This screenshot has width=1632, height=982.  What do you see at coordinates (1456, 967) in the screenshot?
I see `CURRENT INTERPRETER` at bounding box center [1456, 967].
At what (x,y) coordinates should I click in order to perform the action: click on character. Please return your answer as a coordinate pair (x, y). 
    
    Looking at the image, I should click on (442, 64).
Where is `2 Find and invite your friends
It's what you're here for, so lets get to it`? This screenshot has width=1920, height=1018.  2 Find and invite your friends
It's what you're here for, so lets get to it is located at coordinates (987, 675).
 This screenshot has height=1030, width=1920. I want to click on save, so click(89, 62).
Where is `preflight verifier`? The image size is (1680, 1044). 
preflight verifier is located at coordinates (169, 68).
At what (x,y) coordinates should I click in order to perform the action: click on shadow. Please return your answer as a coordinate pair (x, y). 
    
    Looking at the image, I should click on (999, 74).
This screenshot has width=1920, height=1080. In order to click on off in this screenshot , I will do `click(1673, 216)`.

____

Print every one of the records above again, word for word and without any change.

TASK RESPONSE »
This screenshot has width=1632, height=982.  What do you see at coordinates (1456, 967) in the screenshot?
I see `CURRENT INTERPRETER` at bounding box center [1456, 967].
At what (x,y) coordinates should I click in order to perform the action: click on character. Please return your answer as a coordinate pair (x, y). 
    
    Looking at the image, I should click on (442, 64).
Where is `2 Find and invite your friends
It's what you're here for, so lets get to it`? This screenshot has width=1920, height=1018.  2 Find and invite your friends
It's what you're here for, so lets get to it is located at coordinates (987, 675).
 This screenshot has height=1030, width=1920. I want to click on save, so click(89, 62).
Where is `preflight verifier`? The image size is (1680, 1044). 
preflight verifier is located at coordinates (169, 68).
At what (x,y) coordinates should I click in order to perform the action: click on shadow. Please return your answer as a coordinate pair (x, y). 
    
    Looking at the image, I should click on (999, 74).
This screenshot has width=1920, height=1080. In order to click on off in this screenshot , I will do `click(1673, 216)`.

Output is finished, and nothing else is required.